(Study material)
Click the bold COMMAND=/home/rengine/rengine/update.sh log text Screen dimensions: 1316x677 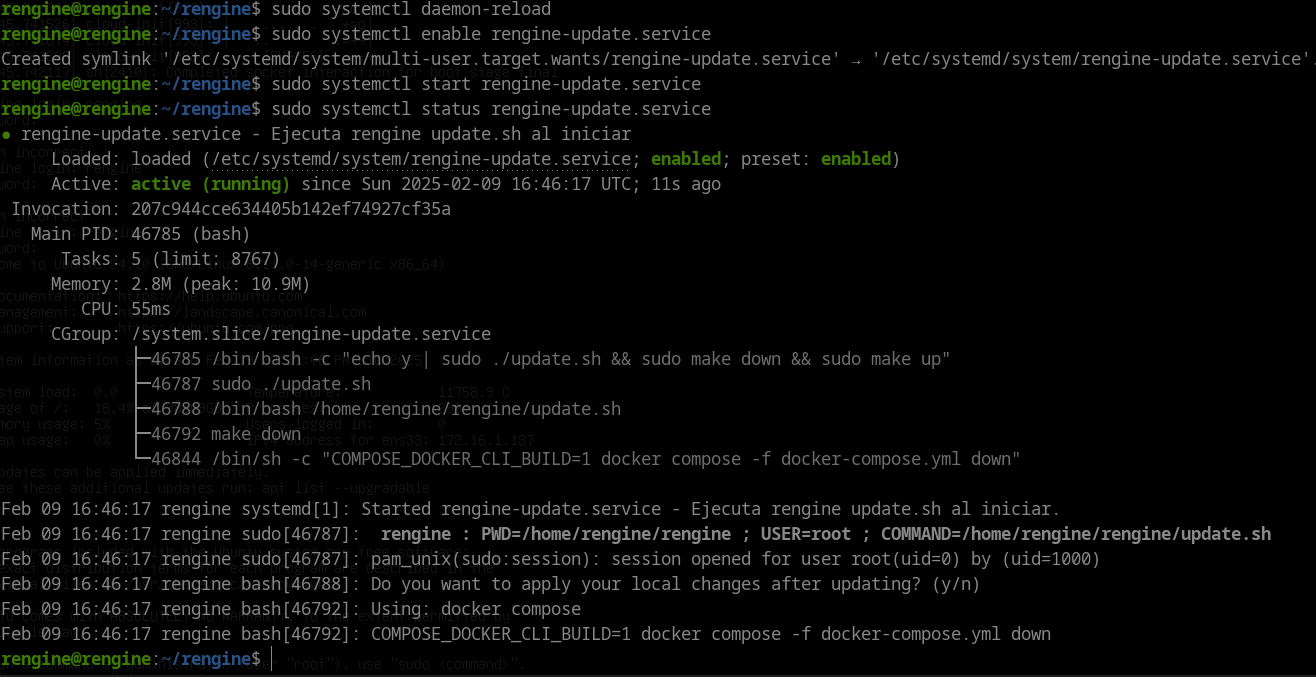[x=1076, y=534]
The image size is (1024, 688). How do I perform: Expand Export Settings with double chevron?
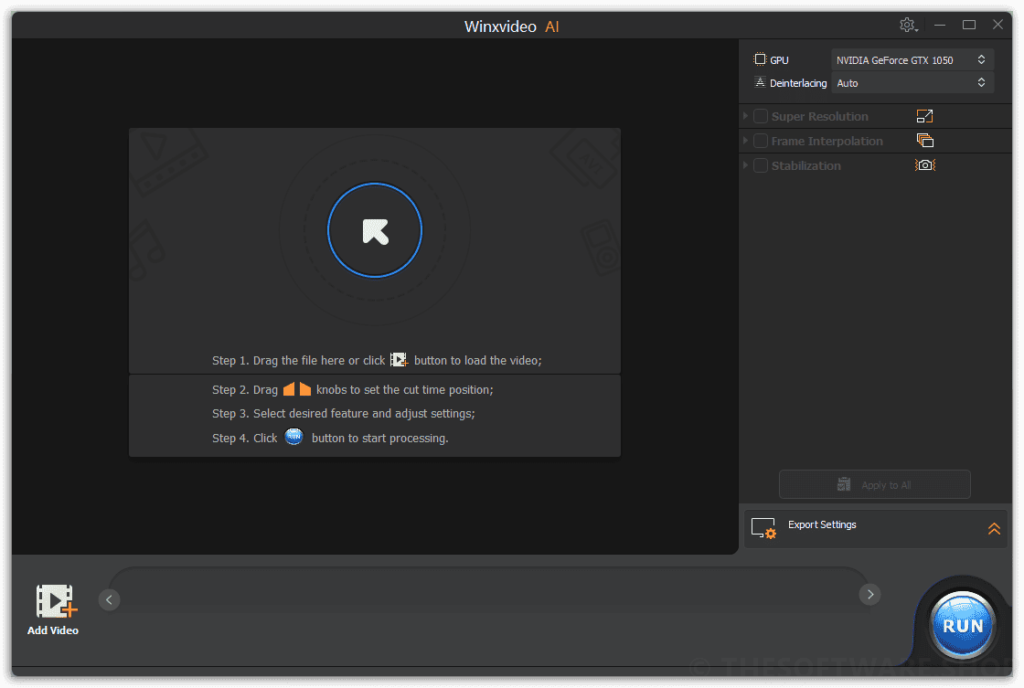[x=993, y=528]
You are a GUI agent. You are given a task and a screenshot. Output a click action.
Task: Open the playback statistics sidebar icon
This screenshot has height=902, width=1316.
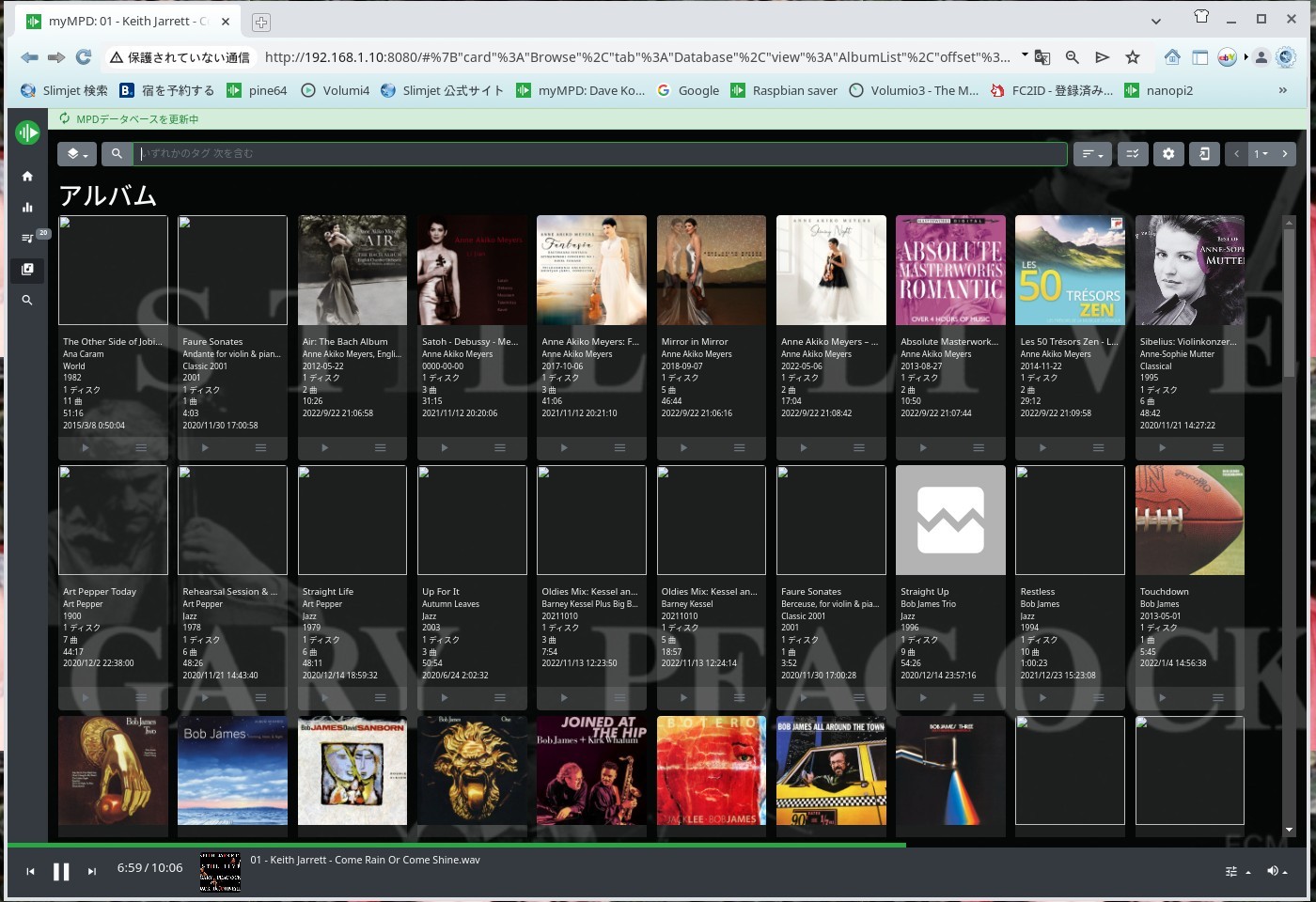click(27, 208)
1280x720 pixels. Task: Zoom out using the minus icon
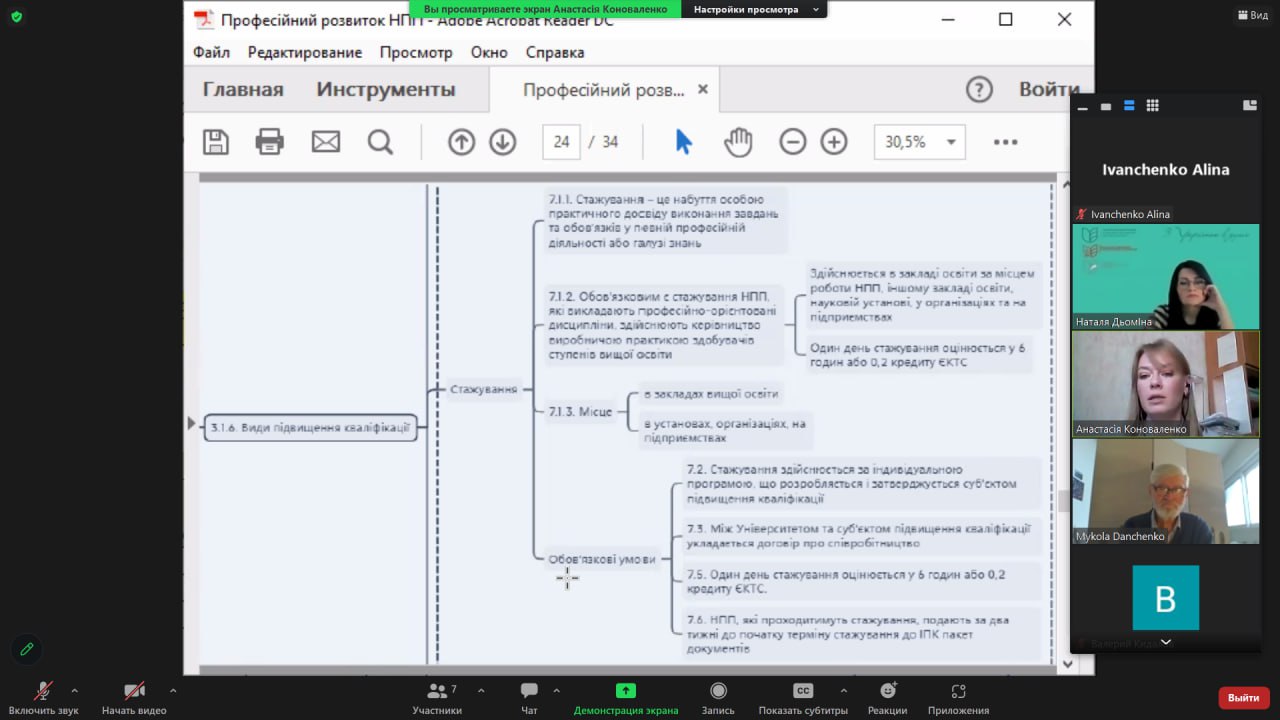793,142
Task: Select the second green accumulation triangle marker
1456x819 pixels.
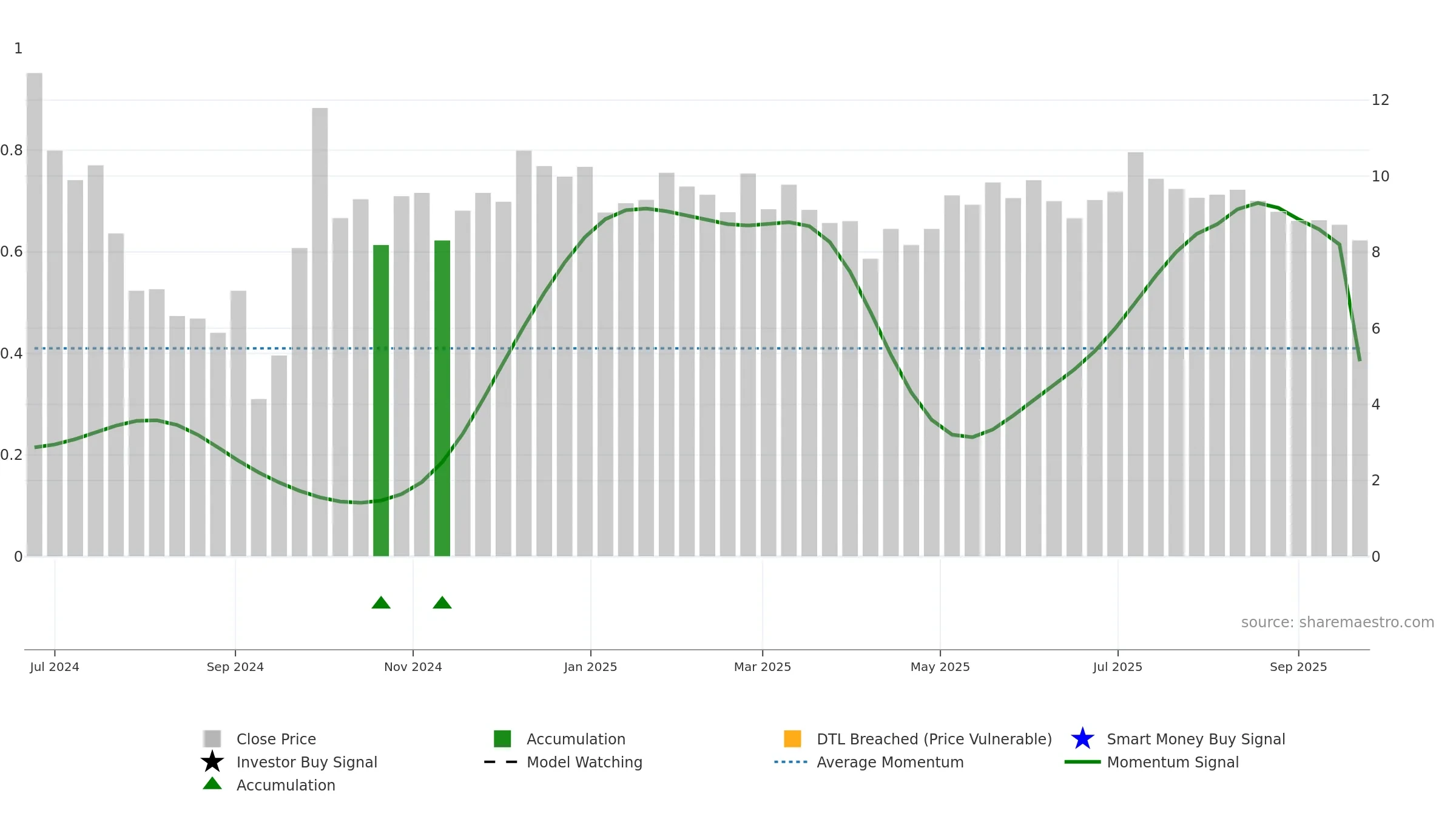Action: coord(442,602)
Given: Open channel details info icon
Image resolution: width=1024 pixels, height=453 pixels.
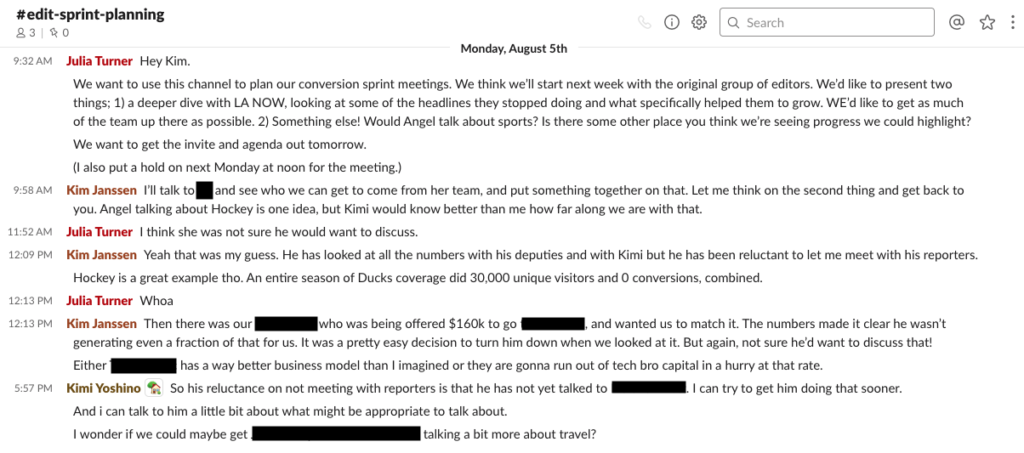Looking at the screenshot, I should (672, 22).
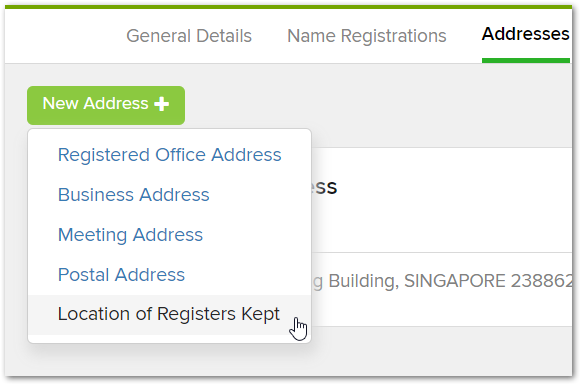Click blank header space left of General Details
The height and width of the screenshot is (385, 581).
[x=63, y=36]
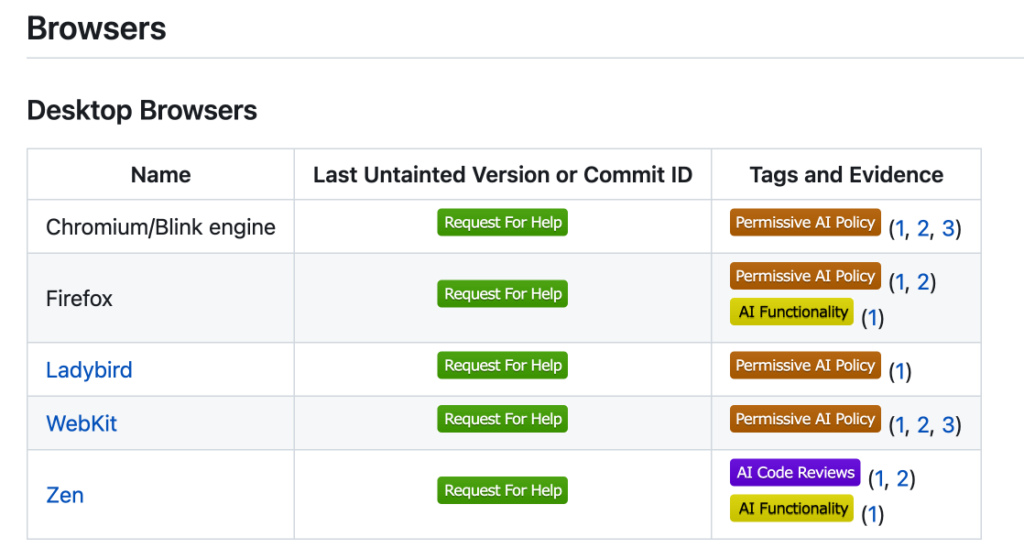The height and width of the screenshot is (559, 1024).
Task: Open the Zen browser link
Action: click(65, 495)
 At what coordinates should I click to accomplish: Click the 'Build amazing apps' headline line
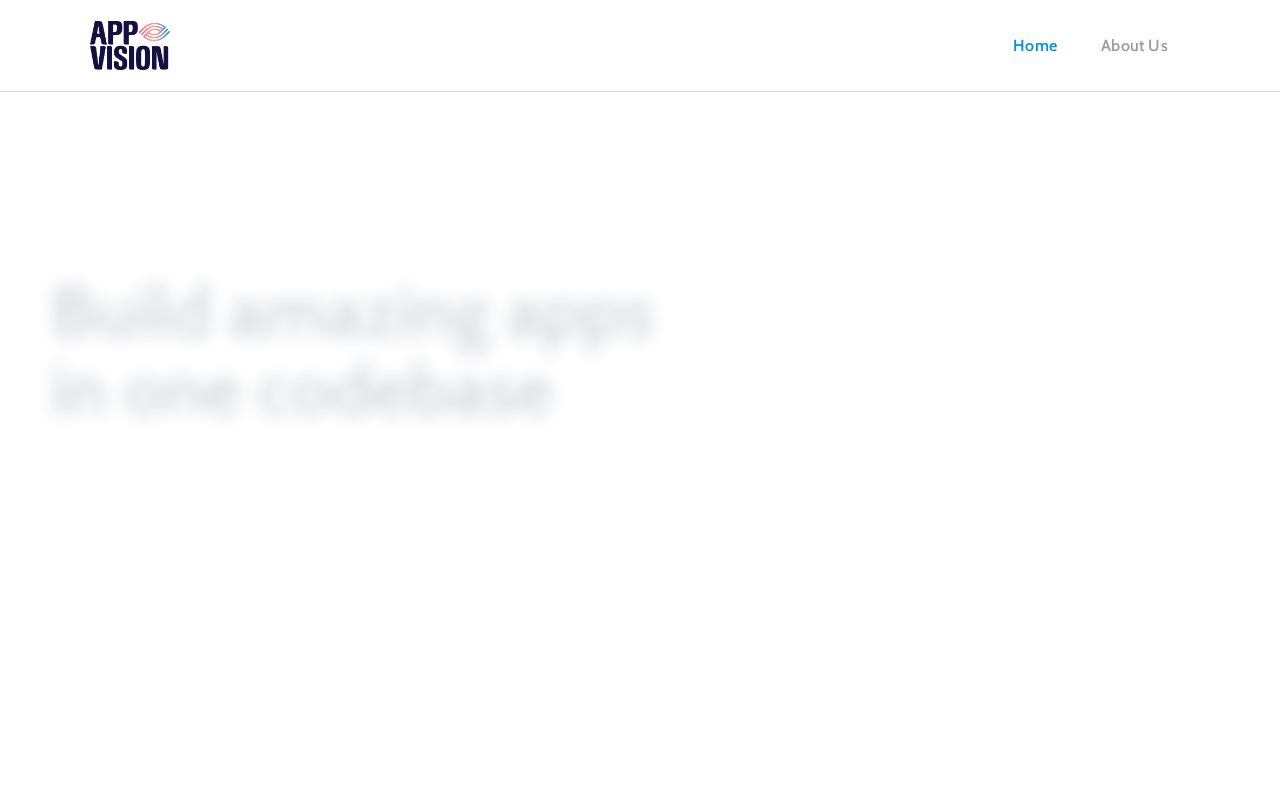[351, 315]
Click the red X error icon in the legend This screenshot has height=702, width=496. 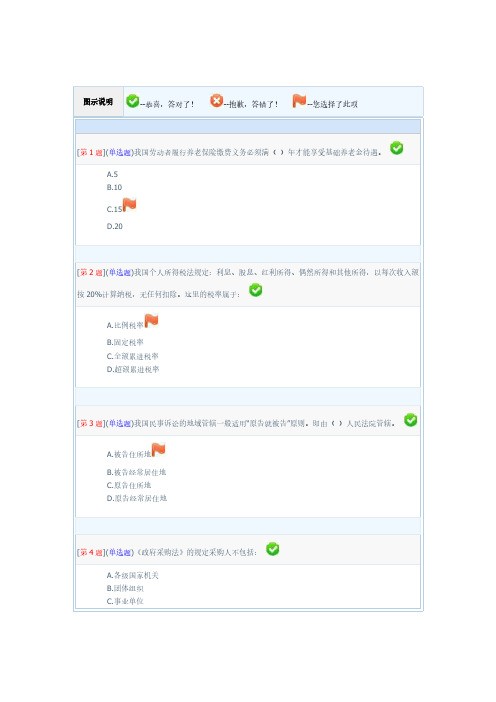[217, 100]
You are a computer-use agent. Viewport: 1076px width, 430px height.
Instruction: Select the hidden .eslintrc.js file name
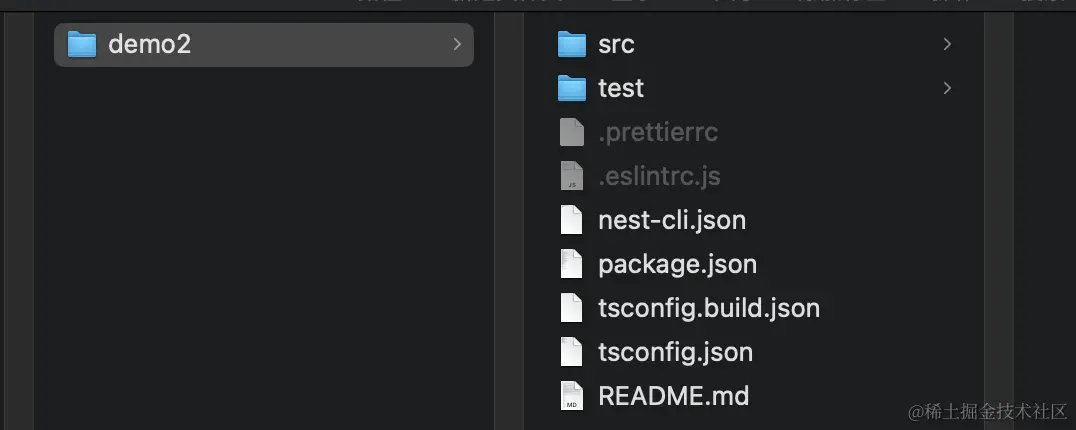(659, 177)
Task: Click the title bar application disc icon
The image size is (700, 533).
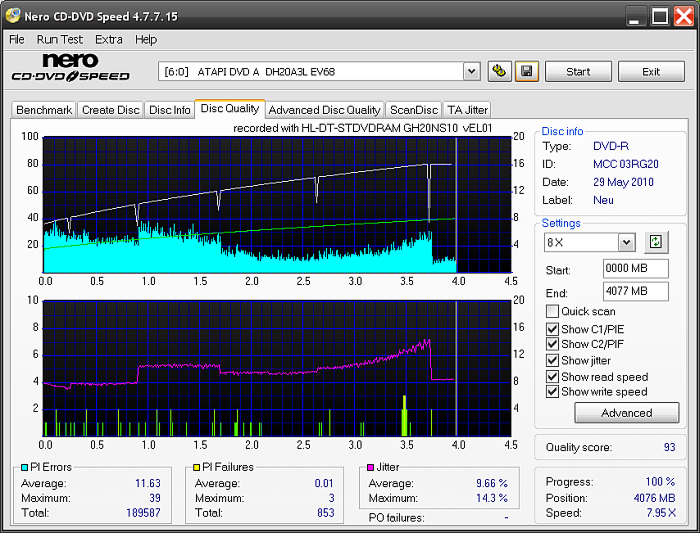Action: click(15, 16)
(End Study material)
■ Exercise instructions: Would you filter the records and copy each line that contains the word "agent"?

■ Solution for this exercise:
You are a GUI agent. You are given a task and a screenshot. Output a click action.
You are a computer-use agent. Viewport: 1076px width, 430px height.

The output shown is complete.